Problem details> Copy out the material from the line with "Task: Dismiss the" to the line with "pos(386,331)", both of those lines included, and leave the pictures out of your copy.

** begin Provided records **

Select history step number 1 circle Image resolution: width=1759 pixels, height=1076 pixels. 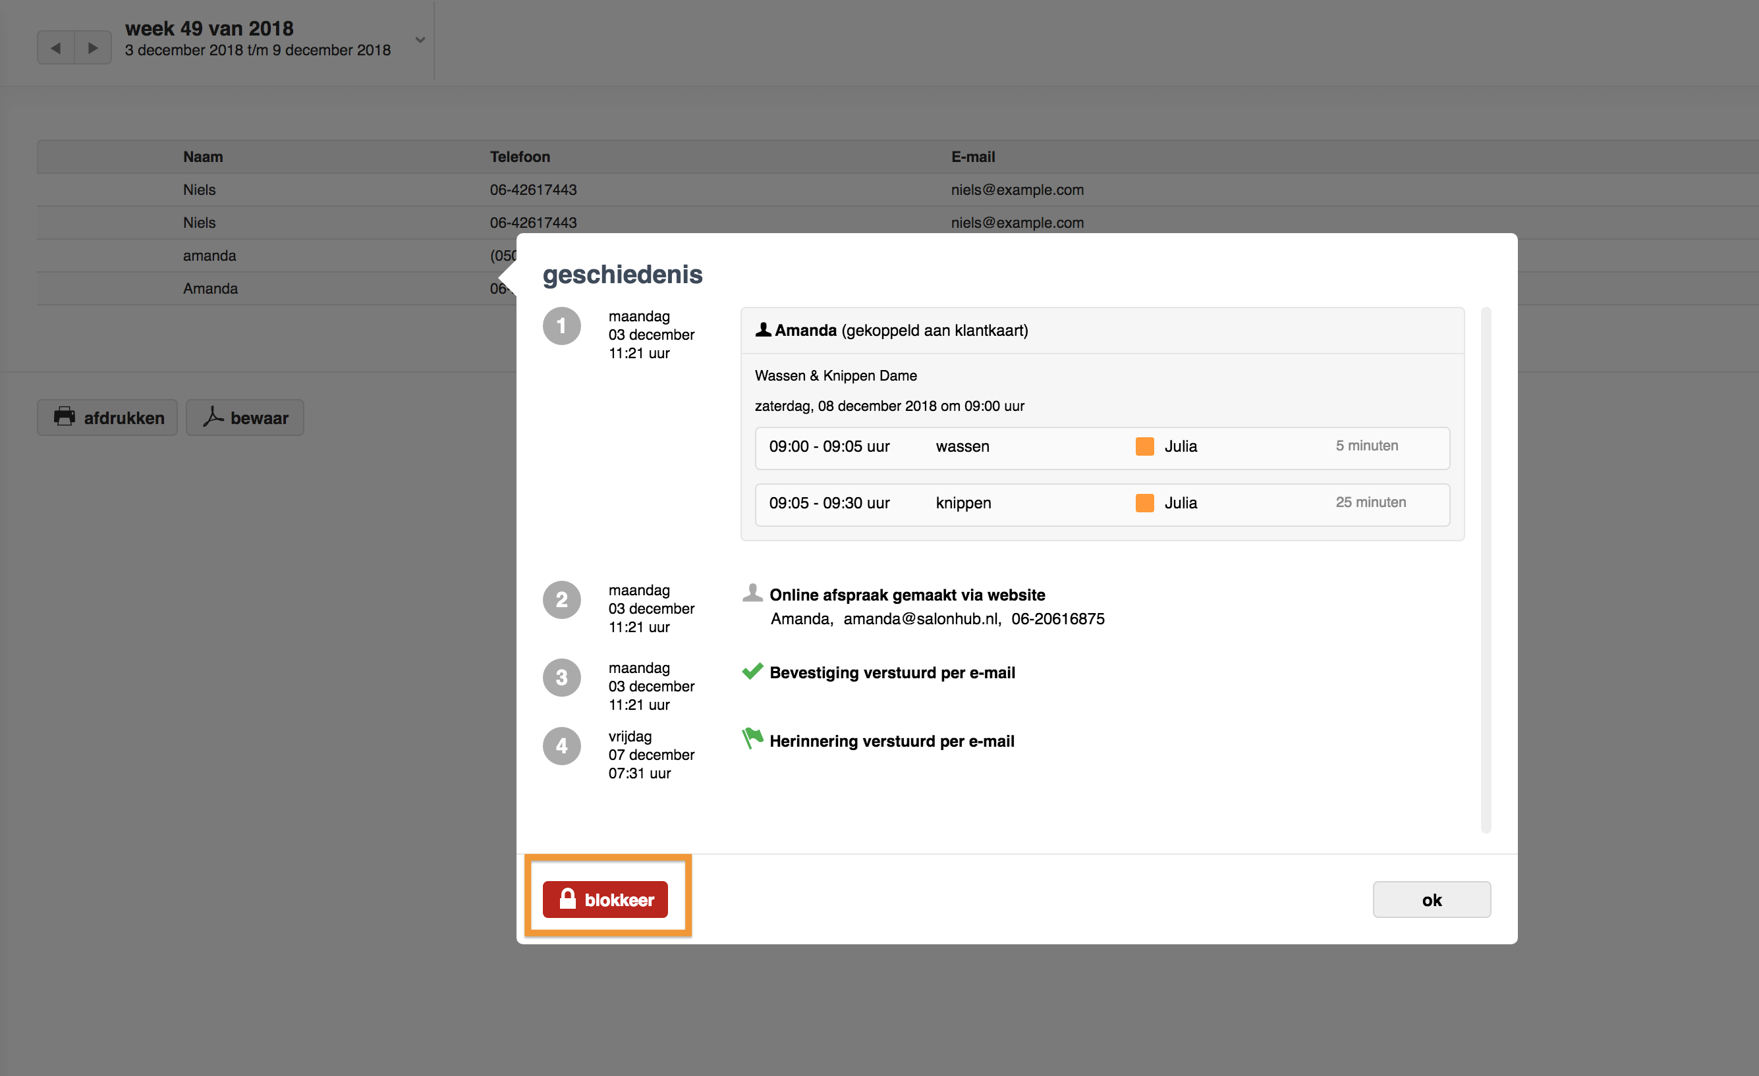562,326
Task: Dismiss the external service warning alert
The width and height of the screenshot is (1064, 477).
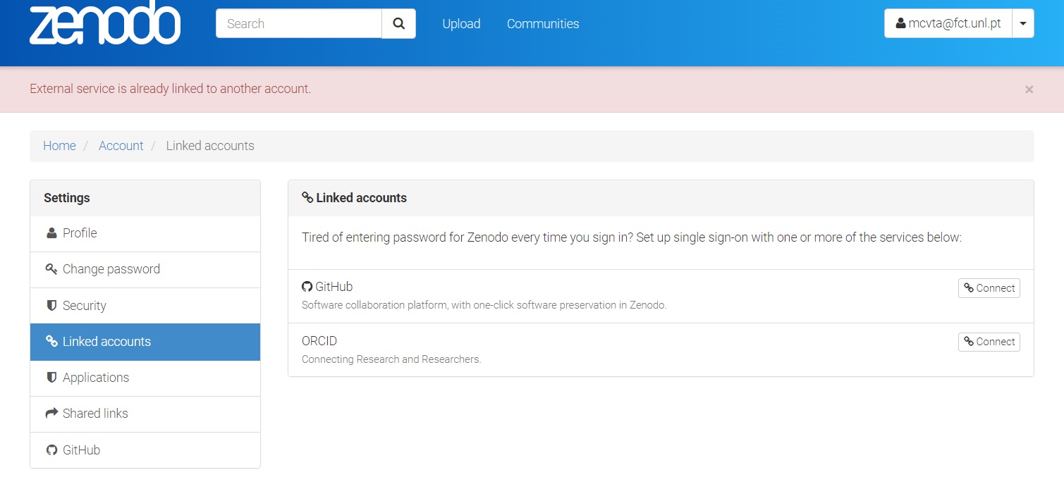Action: pos(1029,89)
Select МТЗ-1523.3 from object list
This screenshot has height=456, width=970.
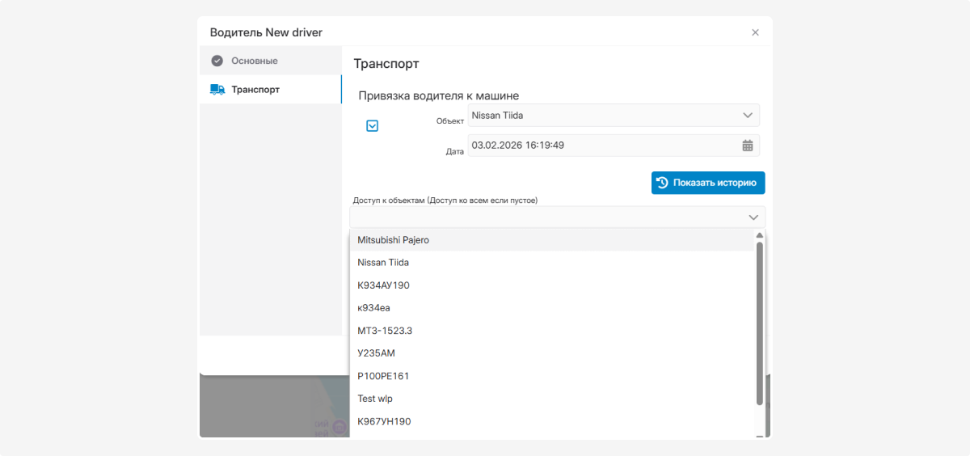pos(386,331)
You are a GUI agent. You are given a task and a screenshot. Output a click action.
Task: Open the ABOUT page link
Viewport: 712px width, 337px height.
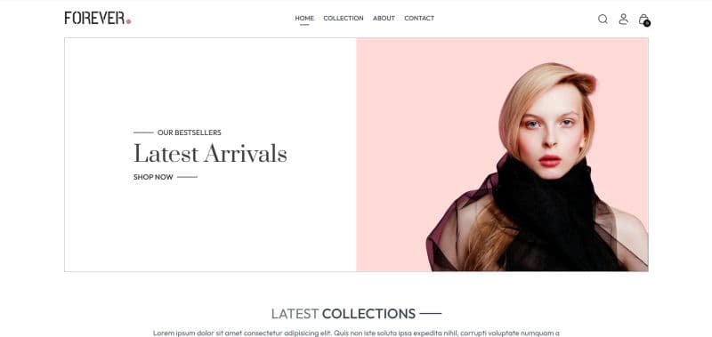384,18
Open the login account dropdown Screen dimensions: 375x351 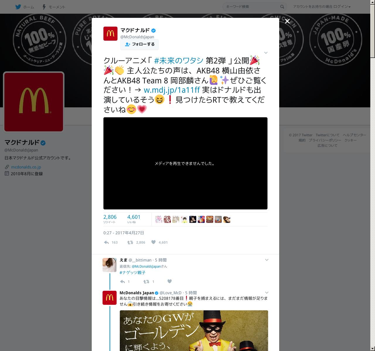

** end Provided records **

Problem solution>
Task: Dismiss the external service warning alert
The width and height of the screenshot is (1064, 477).
Action: pos(1029,89)
Select МТЗ-1523.3 from object list
This screenshot has height=456, width=970.
pos(386,331)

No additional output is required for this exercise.